Adoption of a smoke-free home policy sends a message to family members
that smoking is not condoned, while the lack of such a policy may send the
opposite message. Adolescents who lived in households without a complete ban
where all of the other members were never-smokers were nearly as likely to
be current smokers as adolescents who lived in households with a current smoker
and at least partial household smoking restrictions. Public health policy
should continue to educate the population concerning the dangers of secondhand
smoke and stress that adopting smoke-free homes is something concrete that
parents can do to influence their children not to smoke.
Tobacco control efforts should also continue to encourage smoke-free
workplace ordinances throughout the United States. Besides protecting nonsmokers
from secondhand smoke and encouraging smoking cessation among adults, smoke-free
workplaces may be an important strategy for reducing the percentage of adolescents
who become smokers. Adolescents who experiment with smoking and spend a significant
amount of their time at work where smoking is prohibited may not be as likely
to progress to established smoking.

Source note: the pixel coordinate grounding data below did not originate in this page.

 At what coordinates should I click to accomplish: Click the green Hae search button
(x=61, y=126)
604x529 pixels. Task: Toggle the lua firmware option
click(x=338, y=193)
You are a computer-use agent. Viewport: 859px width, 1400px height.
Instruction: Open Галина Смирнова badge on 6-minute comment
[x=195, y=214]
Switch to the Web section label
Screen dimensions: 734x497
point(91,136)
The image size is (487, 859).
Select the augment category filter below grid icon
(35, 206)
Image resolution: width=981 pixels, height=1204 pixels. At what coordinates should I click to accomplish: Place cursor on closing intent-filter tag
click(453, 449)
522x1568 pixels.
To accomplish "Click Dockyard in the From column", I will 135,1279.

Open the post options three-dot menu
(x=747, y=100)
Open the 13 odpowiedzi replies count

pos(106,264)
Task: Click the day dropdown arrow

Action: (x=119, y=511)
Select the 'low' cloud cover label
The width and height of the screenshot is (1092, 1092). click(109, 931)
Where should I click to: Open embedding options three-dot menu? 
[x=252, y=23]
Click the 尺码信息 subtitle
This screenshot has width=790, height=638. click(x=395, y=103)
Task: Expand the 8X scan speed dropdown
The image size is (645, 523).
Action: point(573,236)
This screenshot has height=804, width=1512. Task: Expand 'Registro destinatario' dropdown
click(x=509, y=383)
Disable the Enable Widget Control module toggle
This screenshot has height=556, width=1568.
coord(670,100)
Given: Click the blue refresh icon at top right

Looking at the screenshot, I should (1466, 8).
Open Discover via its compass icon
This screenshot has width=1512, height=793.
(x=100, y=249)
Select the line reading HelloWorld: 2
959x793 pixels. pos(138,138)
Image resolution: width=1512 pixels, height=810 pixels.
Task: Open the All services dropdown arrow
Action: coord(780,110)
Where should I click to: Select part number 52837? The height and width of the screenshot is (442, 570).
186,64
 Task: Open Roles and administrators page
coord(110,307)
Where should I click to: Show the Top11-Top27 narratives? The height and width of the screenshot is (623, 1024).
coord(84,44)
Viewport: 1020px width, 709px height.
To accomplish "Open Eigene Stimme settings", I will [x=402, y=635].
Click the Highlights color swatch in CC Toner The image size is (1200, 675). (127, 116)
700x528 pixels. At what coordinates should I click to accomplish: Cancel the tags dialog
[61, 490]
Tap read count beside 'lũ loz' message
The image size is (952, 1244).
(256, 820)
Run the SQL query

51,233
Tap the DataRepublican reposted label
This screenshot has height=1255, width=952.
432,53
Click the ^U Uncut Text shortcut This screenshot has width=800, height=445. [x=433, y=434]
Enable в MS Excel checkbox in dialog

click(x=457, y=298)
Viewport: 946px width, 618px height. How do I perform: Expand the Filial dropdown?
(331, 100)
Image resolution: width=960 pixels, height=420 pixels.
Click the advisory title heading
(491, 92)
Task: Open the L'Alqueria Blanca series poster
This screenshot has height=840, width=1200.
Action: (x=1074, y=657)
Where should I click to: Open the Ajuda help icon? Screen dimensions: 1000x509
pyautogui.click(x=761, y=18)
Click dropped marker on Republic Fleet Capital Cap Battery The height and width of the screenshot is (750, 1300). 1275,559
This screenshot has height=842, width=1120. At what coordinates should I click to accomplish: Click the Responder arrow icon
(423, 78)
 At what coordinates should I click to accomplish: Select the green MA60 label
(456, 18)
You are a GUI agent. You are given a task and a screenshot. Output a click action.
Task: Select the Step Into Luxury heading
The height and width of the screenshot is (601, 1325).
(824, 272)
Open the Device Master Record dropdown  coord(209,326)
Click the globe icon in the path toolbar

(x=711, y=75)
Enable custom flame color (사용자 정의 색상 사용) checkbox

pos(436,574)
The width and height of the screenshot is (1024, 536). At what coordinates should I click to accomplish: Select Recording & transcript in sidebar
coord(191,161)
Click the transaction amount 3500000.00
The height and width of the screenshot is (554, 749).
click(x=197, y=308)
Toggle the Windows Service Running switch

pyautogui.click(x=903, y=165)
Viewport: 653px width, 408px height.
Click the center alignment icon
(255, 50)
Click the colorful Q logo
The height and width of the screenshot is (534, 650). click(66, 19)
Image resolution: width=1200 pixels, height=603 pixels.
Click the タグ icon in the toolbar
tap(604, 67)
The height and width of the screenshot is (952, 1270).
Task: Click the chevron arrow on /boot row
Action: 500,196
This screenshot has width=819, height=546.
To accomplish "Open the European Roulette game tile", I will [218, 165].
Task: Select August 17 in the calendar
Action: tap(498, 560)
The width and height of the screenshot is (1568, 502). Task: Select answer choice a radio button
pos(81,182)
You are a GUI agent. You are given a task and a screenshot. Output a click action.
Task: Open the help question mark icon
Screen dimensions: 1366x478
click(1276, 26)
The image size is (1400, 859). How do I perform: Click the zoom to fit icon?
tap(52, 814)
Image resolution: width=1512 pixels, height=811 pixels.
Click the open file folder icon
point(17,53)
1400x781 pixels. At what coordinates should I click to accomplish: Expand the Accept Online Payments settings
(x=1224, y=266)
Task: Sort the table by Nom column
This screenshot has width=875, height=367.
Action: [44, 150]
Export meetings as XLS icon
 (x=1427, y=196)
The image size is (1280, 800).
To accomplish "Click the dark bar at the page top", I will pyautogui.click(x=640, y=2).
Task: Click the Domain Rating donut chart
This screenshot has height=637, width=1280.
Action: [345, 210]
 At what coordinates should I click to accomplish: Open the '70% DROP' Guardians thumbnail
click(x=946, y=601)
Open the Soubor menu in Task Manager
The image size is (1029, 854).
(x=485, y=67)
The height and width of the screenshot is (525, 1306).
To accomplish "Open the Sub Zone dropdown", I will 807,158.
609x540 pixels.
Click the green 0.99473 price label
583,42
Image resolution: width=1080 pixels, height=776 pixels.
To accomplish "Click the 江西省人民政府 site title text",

However, longitudinal studies are needed
to establish this link.
There are some limitations to the present study. It is not longitudinal.
Thus, the results, while suggestive of important associations, are not definitive.
Smoking status is by self-report, and it is not validated by biochemical assay;
however, studies of adolescents have shown that there is stability of self-reported
substance use and that questionnaires provide reliable data.41
Second, telephone surveys of adolescents often produce lower smoking prevalence
estimates than school surveys.7 The CPS measure
of smoking (at least 100 cigarettes in one's lifetime) may be less sensitive
to underreporting. Adolescents who have smoked a fair amount are probably
less inclined to try to hide it from parents (they likely already know) or
to be embarrassed about it with the interviewer. Finally, there is the issue
of reporting discrepancy regarding home smoking restrictions by adolescents
compared with household adults. Household adults also were asked about household
smoking restrictions, and the agreement among parents and adolescents was
high (81%). When there was a household consensus, about the same percentage
of adults reported more restrictive smoking policies (9%) as less restrictive
policies (10%) when compared with the adolescent. Perceived policy is probably
more important than actual policy set by household adults; if adolescents
think there are smoking restrictions, it is likely that they will act accordingly.
In summary, our findings suggest an important role for smoke-free homes
and workplaces in reducing adolescent smoking. More importantly, they stress
the importance of targeting tobacco control interventions to the entire population
for primary prevention rather than emphasizing special programs aimed only
at adolescents. As the prevalence trends in the mid-1960s and early 1970s
for adults and adolescents indicate, it is likely that another downturn in
adolescent smoking would follow a significant further decline in adult smoking.